Dataset rows
****

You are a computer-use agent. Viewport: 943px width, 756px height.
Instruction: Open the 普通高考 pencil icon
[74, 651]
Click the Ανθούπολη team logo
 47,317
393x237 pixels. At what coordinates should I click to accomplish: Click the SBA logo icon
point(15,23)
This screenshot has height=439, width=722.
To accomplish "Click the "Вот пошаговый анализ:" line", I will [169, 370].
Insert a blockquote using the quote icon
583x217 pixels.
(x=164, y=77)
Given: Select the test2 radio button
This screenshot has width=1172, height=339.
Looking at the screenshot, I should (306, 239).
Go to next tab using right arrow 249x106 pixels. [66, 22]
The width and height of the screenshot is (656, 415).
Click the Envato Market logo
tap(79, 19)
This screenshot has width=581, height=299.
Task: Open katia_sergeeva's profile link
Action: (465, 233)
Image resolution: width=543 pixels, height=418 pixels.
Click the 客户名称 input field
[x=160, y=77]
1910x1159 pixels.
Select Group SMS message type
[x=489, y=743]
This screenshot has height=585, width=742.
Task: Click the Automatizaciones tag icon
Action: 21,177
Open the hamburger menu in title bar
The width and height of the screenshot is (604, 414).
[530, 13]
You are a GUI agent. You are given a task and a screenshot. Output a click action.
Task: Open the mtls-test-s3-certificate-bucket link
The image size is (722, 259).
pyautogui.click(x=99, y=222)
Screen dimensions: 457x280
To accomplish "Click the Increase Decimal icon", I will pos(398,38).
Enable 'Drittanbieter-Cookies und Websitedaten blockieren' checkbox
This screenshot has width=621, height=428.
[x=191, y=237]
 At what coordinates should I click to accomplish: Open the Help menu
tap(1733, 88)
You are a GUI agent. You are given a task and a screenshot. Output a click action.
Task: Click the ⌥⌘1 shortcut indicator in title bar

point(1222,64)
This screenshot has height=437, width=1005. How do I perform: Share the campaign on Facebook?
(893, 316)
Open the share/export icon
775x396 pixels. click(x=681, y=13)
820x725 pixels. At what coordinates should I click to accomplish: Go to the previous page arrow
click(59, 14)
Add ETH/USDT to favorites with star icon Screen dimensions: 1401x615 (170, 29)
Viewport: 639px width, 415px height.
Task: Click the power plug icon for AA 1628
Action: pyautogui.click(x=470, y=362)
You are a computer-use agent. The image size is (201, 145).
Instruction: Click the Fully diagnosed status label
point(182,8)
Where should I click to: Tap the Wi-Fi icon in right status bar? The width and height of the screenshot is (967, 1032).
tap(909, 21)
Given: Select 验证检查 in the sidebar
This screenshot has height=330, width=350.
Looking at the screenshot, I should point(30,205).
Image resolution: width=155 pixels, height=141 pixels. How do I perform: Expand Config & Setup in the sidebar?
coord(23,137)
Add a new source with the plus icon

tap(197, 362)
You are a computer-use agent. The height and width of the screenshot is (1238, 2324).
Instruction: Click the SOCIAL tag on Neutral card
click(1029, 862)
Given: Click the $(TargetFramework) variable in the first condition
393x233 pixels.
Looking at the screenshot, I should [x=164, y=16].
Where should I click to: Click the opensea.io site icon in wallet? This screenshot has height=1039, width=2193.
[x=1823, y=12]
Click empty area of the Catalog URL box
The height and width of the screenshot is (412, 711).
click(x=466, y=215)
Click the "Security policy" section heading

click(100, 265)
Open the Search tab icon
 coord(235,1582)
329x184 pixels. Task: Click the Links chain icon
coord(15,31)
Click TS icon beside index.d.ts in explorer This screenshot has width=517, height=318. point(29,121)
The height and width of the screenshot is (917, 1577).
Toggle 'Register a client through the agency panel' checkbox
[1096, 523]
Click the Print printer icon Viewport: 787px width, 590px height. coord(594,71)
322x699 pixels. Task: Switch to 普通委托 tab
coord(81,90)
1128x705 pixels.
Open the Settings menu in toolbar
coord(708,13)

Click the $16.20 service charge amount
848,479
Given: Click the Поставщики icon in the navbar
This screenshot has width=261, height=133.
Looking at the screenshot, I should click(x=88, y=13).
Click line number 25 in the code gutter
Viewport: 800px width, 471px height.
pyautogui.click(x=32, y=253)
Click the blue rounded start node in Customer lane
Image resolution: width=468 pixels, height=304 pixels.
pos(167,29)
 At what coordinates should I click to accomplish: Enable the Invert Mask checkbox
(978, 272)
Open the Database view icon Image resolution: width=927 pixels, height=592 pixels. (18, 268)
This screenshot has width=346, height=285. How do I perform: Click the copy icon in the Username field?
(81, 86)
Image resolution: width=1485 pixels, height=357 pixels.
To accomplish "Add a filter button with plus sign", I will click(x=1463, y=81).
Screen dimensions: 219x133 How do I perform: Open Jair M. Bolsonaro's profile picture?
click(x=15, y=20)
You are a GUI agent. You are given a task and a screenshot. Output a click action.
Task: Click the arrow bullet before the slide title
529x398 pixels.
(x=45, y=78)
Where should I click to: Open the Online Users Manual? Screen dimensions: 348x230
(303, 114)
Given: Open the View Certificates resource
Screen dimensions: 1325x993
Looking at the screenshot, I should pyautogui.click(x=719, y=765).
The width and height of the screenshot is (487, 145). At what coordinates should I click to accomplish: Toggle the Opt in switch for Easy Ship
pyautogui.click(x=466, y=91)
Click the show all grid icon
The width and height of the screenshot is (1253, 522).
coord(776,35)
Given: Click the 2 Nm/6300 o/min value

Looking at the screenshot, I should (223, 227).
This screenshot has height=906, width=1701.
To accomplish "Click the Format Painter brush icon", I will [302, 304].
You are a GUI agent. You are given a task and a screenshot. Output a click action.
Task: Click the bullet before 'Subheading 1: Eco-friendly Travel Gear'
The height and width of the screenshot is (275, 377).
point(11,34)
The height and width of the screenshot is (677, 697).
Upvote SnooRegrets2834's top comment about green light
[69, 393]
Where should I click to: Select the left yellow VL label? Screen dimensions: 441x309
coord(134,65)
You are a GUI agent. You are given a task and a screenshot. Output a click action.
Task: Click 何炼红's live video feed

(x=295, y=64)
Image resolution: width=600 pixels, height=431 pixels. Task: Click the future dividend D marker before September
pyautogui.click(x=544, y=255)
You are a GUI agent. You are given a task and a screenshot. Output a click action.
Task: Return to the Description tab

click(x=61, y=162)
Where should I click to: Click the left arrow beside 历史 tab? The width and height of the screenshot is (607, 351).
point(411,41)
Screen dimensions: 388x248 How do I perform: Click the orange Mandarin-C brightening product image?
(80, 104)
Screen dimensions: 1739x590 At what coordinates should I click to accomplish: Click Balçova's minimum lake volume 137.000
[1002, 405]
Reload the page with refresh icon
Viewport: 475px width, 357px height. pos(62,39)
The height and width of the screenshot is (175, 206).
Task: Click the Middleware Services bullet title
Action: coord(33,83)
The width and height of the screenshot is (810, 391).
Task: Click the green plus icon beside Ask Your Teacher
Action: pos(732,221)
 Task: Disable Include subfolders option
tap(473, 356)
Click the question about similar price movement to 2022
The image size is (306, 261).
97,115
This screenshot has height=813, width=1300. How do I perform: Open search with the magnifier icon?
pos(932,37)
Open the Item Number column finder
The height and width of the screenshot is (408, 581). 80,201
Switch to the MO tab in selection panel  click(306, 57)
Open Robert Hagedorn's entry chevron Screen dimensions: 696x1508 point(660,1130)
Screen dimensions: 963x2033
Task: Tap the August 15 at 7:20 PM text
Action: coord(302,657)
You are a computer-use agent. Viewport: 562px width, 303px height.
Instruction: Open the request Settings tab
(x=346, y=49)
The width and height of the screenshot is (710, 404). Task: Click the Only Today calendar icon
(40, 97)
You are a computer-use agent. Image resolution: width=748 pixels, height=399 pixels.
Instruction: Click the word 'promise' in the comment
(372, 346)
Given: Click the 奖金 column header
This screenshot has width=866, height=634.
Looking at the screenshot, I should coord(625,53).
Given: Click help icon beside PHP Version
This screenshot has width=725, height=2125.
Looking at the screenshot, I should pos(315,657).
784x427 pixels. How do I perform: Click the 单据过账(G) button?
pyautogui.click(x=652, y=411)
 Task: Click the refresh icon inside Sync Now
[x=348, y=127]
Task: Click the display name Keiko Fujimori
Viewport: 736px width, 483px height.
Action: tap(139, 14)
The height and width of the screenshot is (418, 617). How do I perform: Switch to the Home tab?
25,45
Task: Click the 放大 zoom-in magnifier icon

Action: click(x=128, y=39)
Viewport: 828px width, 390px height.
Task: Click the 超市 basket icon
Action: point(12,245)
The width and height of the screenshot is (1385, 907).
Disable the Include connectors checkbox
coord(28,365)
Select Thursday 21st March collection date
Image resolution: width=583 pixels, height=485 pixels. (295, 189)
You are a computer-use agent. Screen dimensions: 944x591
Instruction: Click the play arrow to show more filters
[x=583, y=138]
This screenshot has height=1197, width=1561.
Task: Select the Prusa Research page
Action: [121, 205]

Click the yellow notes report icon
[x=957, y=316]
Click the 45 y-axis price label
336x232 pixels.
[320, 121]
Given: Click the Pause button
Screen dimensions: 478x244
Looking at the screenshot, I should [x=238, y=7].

****

* What is required: Copy out the data between the lines holding "This screenshot has height=906, width=1701." and "[1002, 405]", inclusive, with every line in full. Shift each coordinate in the answers by adding 140 to it.

* Answer for the task:
This screenshot has height=906, width=1701.
To accomplish "Click the Format Painter brush icon", I will [442, 444].
You are a GUI agent. You are given a task and a screenshot. Output a click action.
Task: Click the bullet before 'Subheading 1: Eco-friendly Travel Gear'
The height and width of the screenshot is (275, 377).
point(151,174)
The height and width of the screenshot is (677, 697).
Upvote SnooRegrets2834's top comment about green light
[209, 533]
Where should I click to: Select the left yellow VL label? Screen dimensions: 441x309
coord(274,205)
You are a GUI agent. You are given a task and a screenshot. Output a click action.
Task: Click 何炼红's live video feed

(x=435, y=204)
Image resolution: width=600 pixels, height=431 pixels. Task: Click the future dividend D marker before September
pyautogui.click(x=684, y=395)
You are a GUI agent. You are given a task and a screenshot. Output a click action.
Task: Return to the Description tab

click(x=201, y=302)
Where should I click to: Click the left arrow beside 历史 tab? The width and height of the screenshot is (607, 351).
point(551,181)
Screen dimensions: 388x248 How do I perform: Click the orange Mandarin-C brightening product image?
(220, 244)
Screen dimensions: 1739x590 At what coordinates should I click to accomplish: Click Balçova's minimum lake volume 137.000
[1142, 545]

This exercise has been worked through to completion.